A l’approche des élections législatives, les activistes de Greenpeace Luxembourg manifestent devant le siège du fonds de pension souverain luxembourgeois pour dénoncer son “Greenwashing” et exiger une réorientation de ses investissements douteux.

Au total, le fonds de pension luxembourgeois a investi dans plus de 1 200 entreprises exclues par d’autres investisseurs, en raison de leur contribution au réchauffement climatique ou bien de leur implication dans des dommages environnementaux, des violations des droits humains et/ou dans la fabrication des armes controversées, telles que les mines antipersonnelles ou les armes nucléaires. 

Depuis 2015, Greenpeace Luxembourg et les organisations alliées n’ont eu de cesse de plaider en faveur d’une stratégie d’investissement ambitieuse et durable pour le fonds de pension, qui serait alignée sur les normes internationales en matière de climat et de droits humains, afin de garantir la sécurité et le bien-être des retraité·es actuels et futurs. Leurs recommandations sont toutefois restées lettre morte pour la plupart. 

Comment les fonds de pension peuvent-ils évoluer vers un comportement plus responsable ?
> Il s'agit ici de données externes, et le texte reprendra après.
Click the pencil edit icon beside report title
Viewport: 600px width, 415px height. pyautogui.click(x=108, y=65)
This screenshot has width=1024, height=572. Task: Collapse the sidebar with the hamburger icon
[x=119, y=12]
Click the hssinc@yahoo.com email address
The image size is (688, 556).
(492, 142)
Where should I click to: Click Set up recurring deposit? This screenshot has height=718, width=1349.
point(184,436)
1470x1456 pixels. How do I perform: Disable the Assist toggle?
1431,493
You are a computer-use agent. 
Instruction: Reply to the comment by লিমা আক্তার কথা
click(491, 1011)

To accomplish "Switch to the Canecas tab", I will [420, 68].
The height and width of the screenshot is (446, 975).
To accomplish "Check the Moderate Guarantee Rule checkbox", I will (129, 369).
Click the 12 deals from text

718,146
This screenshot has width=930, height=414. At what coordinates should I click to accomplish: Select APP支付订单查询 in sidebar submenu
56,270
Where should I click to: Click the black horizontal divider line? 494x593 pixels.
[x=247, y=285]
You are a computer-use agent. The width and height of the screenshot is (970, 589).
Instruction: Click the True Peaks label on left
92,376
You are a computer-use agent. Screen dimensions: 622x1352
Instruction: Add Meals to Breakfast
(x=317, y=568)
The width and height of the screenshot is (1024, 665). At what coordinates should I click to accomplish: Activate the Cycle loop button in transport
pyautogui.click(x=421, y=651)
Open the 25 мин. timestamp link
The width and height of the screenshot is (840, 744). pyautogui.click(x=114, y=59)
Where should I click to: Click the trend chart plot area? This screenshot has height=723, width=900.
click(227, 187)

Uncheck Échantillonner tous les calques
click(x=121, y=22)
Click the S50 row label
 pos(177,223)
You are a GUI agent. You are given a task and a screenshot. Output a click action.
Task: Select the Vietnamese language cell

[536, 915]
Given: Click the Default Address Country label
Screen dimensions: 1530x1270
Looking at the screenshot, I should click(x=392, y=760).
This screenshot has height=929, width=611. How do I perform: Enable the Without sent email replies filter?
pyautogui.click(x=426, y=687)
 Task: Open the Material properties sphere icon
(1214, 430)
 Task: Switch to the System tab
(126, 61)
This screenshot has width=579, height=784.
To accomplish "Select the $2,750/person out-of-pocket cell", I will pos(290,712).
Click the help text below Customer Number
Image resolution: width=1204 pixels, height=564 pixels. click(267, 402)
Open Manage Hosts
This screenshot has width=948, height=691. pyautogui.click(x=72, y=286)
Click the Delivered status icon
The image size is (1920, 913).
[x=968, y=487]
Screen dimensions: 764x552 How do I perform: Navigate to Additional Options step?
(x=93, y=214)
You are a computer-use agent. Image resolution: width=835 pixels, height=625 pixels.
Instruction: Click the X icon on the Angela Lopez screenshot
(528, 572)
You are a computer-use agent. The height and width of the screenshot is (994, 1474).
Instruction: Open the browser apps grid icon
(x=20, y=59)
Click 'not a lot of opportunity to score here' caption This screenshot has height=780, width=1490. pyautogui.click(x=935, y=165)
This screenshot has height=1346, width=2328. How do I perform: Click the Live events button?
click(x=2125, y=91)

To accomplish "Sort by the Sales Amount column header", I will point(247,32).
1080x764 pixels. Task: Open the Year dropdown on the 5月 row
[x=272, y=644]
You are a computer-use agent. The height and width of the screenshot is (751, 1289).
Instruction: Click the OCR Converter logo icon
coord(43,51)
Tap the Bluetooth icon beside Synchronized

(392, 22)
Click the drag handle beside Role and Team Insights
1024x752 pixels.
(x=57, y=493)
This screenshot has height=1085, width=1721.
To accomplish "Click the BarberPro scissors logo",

Afin de renouer le dialogue, Greenpeace Luxembourg a récemment déposé une plainte contre le FDC auprès du Point de contact national (PCN) de l’OCDE pour une conduite responsable des entreprises. Le PCN sert de mécanisme de réclamation extra-judiciaire et permet un espace de discussion en facilitant la médiation entre les deux parties.

La plainte allègue que les activités d’investissement du fonds de pension sont contraires aux principes directeurs de l’OCDE pour une conduite responsable des entreprises, qui reflètent les attentes gouvernementales en la matière.

Ces principes couvrent l’ensemble des domaines clés de la responsabilité des entreprises, notamment les droits humains et du travail, l’environnement, la lutte contre la corruption et la protection des intérêts des consommateurs et consommatrices, ainsi que la divulgation d’informations, la science et la technologie, la concurrence et la fiscalité.  En tant que fonds de pension national, alimenté par les contributions financières des citoyen·nes, le FDC doit agir de manière à respecter les normes internationales en matière de climat et de droits humains. 

Greenpeace Luxembourg demande que le fonds respecte les recommandations des lignes directrices de l’OCDE dans sa stratégie d’investissement et ses pratiques et qu’il fasse des choix d’investissement qui protègent et préservent notre avenir collectif face à la crise climatique croissante.

Si le Point de contact national accepte la plainte, la procédure pourrait contribuer à clarifier la responsabilité des fonds de pension en matière de protection de la société et de l’environnement, non seulement au Luxembourg mais dans le monde entier.